__DESCRIPTION OF THE TASK__:
Determine how many lines of the data include the word "tooltip", and write only that number.

[Source records]
────

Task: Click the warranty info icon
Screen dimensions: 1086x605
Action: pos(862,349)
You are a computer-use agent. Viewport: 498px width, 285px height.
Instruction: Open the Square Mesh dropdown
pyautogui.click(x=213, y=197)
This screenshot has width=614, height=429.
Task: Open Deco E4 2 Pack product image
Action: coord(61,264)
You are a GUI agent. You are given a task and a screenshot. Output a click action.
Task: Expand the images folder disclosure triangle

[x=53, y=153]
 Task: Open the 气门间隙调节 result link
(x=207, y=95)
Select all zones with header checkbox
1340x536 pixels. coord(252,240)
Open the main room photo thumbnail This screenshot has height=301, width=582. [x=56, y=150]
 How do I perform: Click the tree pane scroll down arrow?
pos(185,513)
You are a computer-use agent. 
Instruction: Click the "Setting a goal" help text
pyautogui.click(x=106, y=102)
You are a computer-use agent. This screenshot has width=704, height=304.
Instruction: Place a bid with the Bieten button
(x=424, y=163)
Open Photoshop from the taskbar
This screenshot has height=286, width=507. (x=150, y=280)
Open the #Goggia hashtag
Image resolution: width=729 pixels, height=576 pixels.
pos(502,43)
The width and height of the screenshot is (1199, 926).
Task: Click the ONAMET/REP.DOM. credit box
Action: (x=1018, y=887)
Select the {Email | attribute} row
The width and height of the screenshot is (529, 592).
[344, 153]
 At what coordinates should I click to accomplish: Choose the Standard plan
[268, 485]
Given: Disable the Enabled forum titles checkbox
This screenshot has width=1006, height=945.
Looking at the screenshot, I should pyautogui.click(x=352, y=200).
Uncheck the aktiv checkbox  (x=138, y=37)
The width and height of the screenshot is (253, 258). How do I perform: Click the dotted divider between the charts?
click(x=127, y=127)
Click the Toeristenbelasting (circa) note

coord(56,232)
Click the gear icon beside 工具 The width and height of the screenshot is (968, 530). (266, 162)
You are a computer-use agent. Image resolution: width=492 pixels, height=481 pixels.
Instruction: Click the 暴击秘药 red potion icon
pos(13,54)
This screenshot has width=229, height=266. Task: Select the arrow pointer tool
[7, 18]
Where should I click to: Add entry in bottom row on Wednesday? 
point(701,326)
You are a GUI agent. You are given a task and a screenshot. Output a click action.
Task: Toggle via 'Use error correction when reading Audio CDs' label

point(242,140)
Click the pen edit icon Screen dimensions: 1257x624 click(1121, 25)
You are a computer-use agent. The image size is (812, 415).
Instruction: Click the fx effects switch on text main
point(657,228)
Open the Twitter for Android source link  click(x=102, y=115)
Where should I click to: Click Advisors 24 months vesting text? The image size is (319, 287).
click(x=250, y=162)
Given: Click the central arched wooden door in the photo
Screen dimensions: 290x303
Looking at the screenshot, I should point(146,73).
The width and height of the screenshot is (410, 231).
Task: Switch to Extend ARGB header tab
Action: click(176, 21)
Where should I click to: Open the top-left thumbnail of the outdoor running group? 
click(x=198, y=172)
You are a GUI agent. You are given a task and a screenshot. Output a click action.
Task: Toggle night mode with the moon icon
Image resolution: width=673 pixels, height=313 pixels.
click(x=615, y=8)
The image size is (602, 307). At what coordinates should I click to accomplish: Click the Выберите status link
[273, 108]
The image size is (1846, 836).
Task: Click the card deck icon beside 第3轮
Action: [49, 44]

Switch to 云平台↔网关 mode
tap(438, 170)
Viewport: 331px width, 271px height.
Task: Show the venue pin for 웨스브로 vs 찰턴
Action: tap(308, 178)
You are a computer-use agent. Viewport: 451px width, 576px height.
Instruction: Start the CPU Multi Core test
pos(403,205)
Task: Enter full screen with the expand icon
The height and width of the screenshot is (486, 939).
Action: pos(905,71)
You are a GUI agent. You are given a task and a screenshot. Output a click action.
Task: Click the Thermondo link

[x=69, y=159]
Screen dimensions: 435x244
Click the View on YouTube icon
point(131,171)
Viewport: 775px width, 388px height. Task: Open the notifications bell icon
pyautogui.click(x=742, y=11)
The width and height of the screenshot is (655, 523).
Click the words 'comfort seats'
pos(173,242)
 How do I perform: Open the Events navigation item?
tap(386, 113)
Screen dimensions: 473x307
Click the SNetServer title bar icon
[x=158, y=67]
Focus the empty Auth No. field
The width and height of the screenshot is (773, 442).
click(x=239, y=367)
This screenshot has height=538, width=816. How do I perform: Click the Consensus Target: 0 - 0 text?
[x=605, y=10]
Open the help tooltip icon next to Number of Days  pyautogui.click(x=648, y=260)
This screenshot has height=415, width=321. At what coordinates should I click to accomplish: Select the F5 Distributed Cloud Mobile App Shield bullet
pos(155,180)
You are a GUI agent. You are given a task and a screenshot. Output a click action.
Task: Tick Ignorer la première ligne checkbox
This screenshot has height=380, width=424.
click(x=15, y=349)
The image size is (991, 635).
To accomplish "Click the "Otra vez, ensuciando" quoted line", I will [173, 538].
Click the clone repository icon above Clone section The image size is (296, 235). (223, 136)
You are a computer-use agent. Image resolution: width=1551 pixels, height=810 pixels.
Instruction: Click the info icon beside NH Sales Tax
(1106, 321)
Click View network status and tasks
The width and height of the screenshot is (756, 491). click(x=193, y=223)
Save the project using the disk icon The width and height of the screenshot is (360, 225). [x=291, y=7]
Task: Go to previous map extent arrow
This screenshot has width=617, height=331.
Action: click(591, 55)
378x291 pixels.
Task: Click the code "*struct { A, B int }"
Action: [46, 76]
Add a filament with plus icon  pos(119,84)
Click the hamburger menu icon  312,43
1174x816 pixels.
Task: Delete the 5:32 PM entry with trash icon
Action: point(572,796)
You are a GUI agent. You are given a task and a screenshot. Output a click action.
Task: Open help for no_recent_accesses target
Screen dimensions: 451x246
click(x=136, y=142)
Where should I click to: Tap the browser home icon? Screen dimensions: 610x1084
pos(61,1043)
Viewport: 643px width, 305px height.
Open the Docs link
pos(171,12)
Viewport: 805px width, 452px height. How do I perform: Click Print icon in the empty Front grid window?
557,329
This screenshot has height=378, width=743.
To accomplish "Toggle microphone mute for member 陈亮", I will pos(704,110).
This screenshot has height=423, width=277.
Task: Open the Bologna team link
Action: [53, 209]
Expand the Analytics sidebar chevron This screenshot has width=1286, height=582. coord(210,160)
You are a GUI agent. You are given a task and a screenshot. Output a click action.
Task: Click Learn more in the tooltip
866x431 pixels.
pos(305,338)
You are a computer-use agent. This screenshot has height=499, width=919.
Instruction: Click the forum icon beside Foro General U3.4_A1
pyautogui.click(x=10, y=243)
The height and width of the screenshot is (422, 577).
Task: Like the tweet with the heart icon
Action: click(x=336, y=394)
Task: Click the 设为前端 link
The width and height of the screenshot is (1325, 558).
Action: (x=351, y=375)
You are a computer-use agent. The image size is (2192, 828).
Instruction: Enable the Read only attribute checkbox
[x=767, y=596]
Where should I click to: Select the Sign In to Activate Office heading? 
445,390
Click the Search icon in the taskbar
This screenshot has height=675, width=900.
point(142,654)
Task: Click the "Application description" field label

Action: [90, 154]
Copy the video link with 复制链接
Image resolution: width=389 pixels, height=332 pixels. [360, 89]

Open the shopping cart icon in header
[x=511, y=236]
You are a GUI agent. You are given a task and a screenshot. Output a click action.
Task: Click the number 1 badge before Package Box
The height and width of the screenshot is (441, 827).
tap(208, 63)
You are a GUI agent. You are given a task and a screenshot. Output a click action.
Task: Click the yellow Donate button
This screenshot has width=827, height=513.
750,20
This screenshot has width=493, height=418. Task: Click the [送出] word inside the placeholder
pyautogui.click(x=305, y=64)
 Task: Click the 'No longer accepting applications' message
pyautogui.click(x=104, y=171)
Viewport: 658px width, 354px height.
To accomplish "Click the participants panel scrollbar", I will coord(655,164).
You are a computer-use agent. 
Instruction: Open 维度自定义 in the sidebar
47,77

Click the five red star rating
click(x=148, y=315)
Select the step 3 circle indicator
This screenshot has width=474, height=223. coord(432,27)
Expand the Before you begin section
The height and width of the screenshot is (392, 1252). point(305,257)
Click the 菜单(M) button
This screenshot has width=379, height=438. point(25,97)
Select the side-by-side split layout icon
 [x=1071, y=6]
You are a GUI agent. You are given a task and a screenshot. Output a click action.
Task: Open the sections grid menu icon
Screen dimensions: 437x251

────

__WRITTEN SOLUTION__:
2